**Your assignment**. Could you print exactly the lines of the listing below, starting at the line that has "Task: Repost dr.jemberga's comment" and ending at the line that has "This screenshot has height=1196, width=1008.", and only those lines?

*** Material supplied ***

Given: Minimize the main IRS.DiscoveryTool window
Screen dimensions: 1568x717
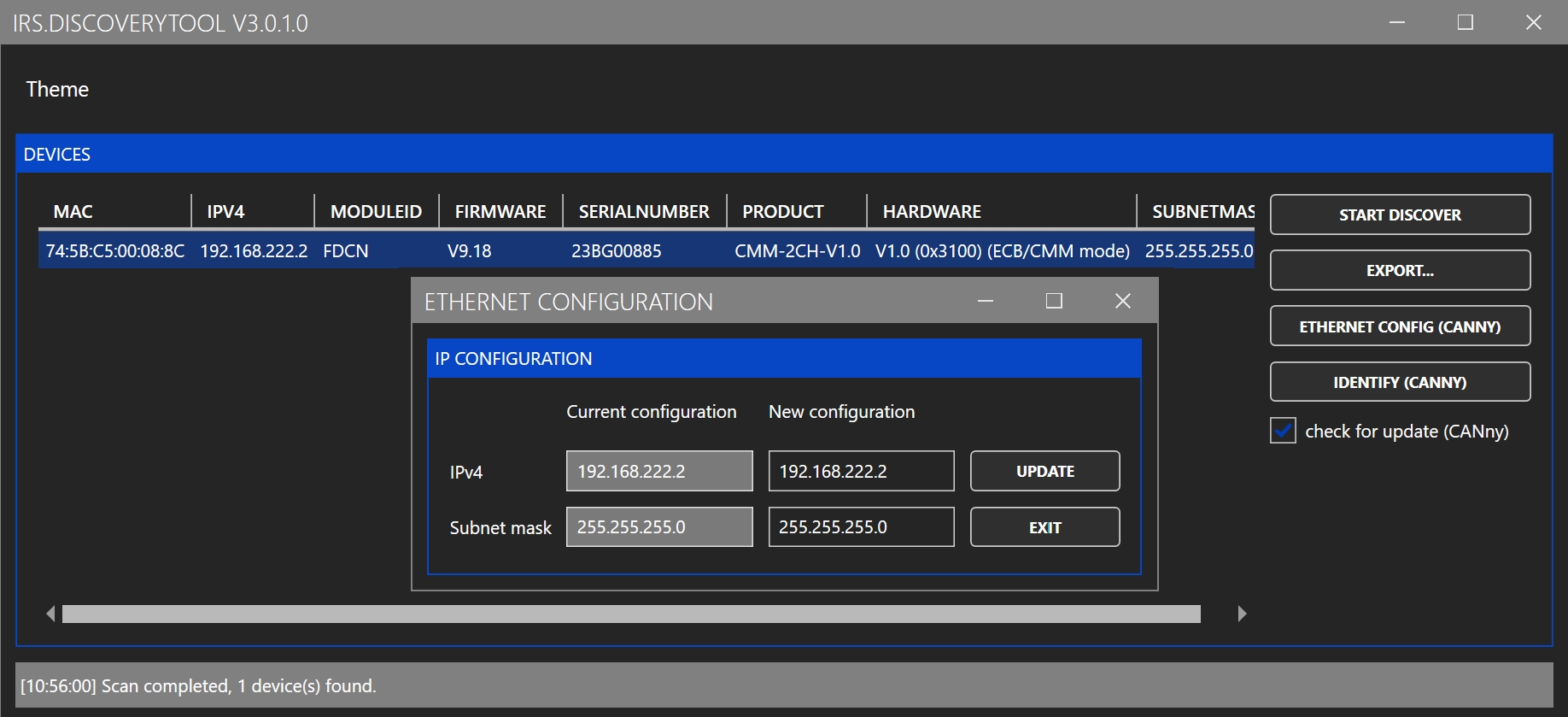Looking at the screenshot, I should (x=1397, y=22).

***
*** Material supplied ***

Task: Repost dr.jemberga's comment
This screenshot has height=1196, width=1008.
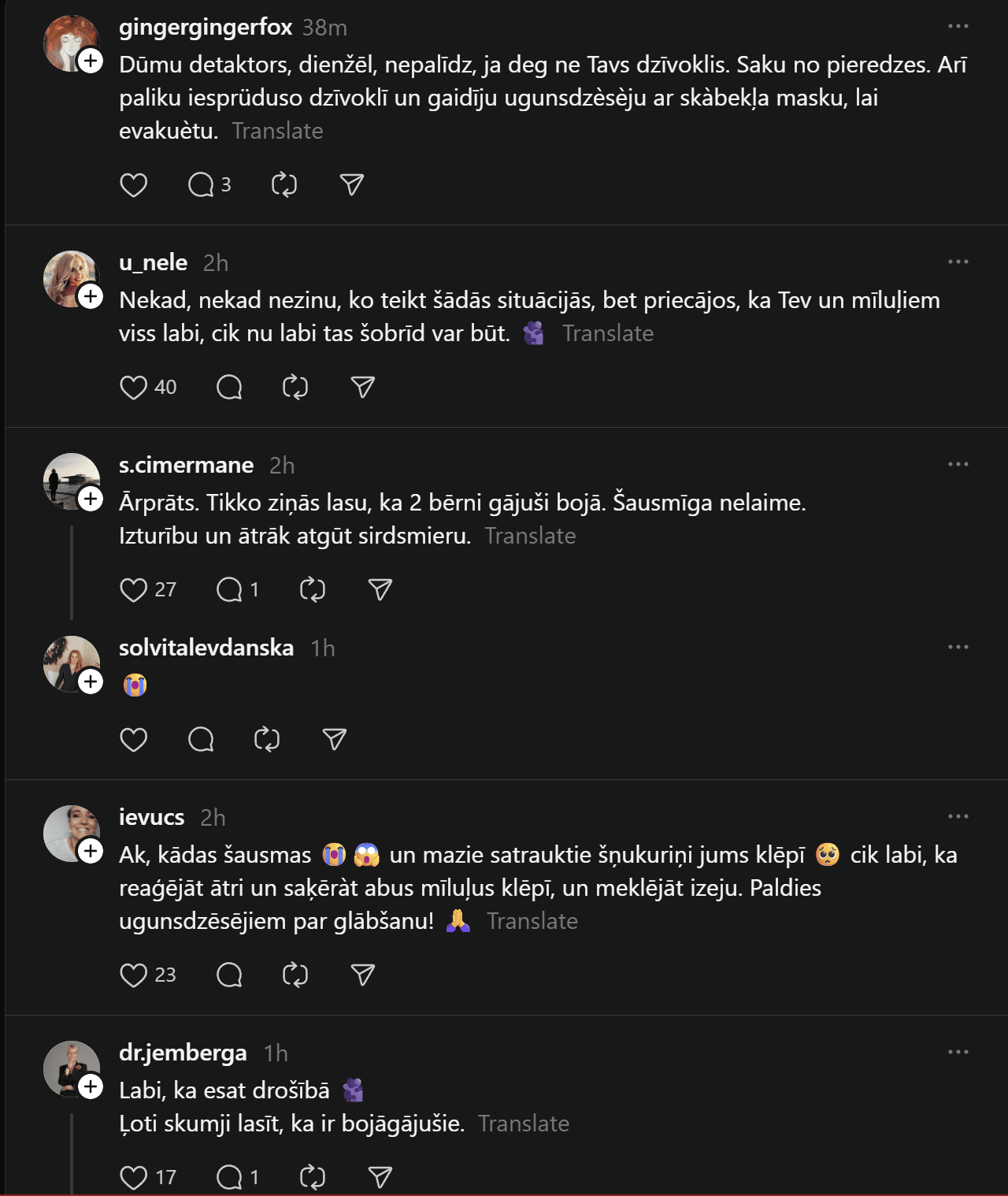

***
*** Material supplied ***

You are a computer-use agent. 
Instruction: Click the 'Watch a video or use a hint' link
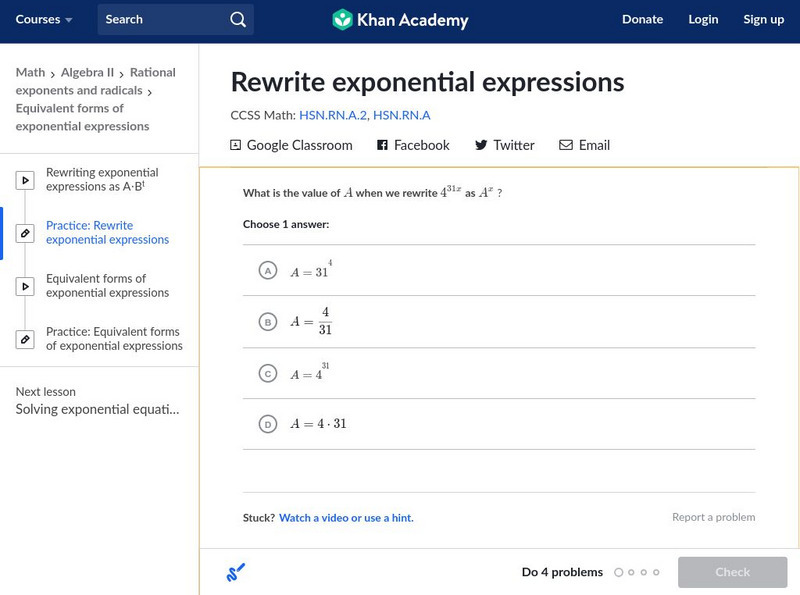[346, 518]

***

**Final answer**.
Task: Repost dr.jemberga's comment
This screenshot has height=1196, width=1008.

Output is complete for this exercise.